En préparant le café ce matin, je l’ai vu qui traînait là. Il ramassait la poussière sur le dessus de la machine à espresso, ce petit os spécial de la dinde du jour de l’an, celui que les anglais appellent le wishbone. Je l’avais mis là, par habitude, après avoir désossé la carcasse de la malheureuse bête. Chez nous on le gardait et quand il était bien sec on s’en servait pour déterminer, lorsque nous ne savions plus trop à qui le tour, qui ferait la vaisselle ce soir-là. Le tenant chacun par un bout, on tirait chacun de notre bord et celui qui tirait le plus long morceau se sauvait de la corvée de vaisselle.
En général dans la culture nord-américaine, ce petit os sert à faire des voeux, c’est pour ça que les américains l’ont baptisé wishbone, l’os à voeux. Pour ceux qui en ignorent tous les tenants et aboutissants, ce petit os s’appelle en réalité le furcula de son nom latin qui signifie fourchette en français, à cause de la forme. Et la tradition veut que l’on fasse un voeu et que celui qui tire le plus long bras de la fourchette voit le sien se réaliser et le perdant peut s’en aller gaiment brailler sa vie plus loin.
On ne voit pas automatiquement son voeu se réaliser si on est seul à la maison et qu’on décide de le tirer soi-même par les deux bouts en même temps. Il y a des règles élémentaires à suivre, quand même. Et les plus zélés pensent que seul le furcula de la dinde du nouvel an est magique et que le voeu peut prendre toute l’année pour se réaliser. Mais y a-t-il une date de péremption qui s’applique? Le mien est-il encore bon? À partir de quelle date a-t-on l’air idiot à défier le destin avec un os de dinde? Ce doit être un peu comme déterminer la date précise en janvier où on a l’air complètement à côté de nos pompes quand on persiste à en souhaiter une bonne et heureuse à tout un chacun. Le 2 pour les radicaux, ou le 6, les rois qui marquent la fin de l’histoire?

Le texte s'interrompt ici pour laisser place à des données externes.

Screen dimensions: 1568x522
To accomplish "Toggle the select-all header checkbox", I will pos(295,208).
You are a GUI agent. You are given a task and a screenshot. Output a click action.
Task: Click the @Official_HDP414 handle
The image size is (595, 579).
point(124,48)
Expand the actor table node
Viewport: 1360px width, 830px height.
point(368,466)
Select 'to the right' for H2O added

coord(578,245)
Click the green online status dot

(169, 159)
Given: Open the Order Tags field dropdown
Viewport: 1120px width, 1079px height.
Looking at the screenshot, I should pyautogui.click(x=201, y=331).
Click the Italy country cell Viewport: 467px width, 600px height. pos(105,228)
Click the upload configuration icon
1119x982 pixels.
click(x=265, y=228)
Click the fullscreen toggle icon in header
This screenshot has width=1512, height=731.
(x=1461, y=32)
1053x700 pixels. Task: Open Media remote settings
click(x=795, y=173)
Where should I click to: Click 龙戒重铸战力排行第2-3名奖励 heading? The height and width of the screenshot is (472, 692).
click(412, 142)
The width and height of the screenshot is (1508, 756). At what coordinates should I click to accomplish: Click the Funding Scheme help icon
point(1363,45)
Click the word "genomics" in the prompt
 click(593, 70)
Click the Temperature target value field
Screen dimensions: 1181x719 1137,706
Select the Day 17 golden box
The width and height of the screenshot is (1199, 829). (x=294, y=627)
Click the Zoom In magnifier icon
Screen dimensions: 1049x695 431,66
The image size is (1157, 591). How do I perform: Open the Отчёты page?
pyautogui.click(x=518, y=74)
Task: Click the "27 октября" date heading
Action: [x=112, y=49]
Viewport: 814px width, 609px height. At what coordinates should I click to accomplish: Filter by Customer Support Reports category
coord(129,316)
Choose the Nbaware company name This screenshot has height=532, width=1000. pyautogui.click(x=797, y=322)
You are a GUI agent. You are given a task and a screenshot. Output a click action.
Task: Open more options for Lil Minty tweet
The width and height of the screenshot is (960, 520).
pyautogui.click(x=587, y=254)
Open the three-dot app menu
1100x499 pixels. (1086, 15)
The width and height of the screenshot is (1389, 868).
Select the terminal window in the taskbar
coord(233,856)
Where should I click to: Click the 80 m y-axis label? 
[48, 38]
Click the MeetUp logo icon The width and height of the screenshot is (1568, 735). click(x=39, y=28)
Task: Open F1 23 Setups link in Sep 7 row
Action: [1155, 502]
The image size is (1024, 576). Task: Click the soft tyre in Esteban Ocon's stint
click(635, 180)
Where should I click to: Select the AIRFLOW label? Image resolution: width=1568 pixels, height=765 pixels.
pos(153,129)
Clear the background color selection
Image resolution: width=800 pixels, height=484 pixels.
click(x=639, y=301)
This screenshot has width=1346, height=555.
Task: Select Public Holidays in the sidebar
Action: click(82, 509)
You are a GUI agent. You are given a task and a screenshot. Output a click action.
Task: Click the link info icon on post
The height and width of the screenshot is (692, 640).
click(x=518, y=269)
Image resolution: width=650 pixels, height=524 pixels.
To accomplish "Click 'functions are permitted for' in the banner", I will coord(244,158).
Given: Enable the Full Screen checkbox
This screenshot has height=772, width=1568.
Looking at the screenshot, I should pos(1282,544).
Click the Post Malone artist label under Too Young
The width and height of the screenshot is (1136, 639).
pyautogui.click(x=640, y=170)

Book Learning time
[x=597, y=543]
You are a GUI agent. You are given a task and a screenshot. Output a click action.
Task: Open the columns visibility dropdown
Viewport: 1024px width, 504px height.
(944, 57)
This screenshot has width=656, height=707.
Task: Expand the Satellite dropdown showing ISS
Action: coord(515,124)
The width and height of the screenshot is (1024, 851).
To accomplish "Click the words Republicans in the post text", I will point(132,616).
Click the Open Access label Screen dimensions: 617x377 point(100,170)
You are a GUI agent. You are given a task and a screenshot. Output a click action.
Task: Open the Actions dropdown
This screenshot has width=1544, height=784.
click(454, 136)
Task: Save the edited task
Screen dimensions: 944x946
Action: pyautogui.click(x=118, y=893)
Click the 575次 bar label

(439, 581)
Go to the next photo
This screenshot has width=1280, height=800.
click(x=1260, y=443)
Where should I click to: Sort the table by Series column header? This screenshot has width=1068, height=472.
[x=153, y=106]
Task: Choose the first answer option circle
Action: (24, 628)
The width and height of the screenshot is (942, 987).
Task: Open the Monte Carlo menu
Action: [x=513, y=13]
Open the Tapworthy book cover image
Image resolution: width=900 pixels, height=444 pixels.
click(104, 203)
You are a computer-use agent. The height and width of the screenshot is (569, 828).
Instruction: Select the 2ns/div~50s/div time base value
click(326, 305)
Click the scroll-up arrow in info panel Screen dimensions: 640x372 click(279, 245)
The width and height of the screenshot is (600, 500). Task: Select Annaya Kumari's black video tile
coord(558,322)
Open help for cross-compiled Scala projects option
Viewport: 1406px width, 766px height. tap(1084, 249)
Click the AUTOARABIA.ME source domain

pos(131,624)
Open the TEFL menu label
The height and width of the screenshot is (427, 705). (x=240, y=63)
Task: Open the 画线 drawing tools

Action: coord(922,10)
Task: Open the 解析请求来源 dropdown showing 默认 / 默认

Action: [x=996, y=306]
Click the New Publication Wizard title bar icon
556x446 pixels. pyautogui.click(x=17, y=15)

Ou avant le 15, que janvier soit déjà dans sa deuxième moitié?
Sinon, pour les voeux, il va falloir commencer à se rabattre sur les fontaines de centre d’achat, fières descendantes des puits à souhait, y garrocher quelques pièces de monnaie et espérer, rester à l’affût et attendre patiemment le passage d’une étoile filante ou encore le jour de notre anniversaire pour éteindre du même souffle toutes les bougies du gâteau. Quels que soient vos voeux, une chose est certaine, vous devez sélectionner parcimonieusement ceux-ci parce que les occasions sont rares et vous devez absolument garder la nature de vos voeux pour vous, il ne faut jamais le dire, dites-le pas, sinon ils ne se réaliseront JAMAIS, la loi c’est la loi.
Je ne pouvais pas faire mon premier blogue de l’année sans y aller avec des voeux, même si je ne suis pas convaincu que mon os n’est pas passé date. Par les temps qui courent, il y aurait tellement de choses qu’on pourrait espérer pour soi, pour les autres alentour et pour toute la planète, l’humanité, la couleuvre brune, les causes méritoires, les miséreux et les âmes désespérées sont innombrables. Bien difficile dans ces circonstances de faire le bon choix.
Mais savez-vous quoi? Je vais vous confier un petit secret. Dites-le pas. Il n’y a aucun embargo sur les voeux. En réalité, il n’y aucune limite légale, officielle et reconnue au faisage de voeux. Alors, allez-y, garrochez-vous hardiment, voeux-tez, voeux-tez tout ce que vous pouvez voeux-ter, ça ne peut faire aucun mal et ça ne coûte rien en plus. Et savez-vous quoi? Puissent-ils tous se réaliser jusqu’au dernier.
Je vous le souhaite comme je ne vous le dis pas.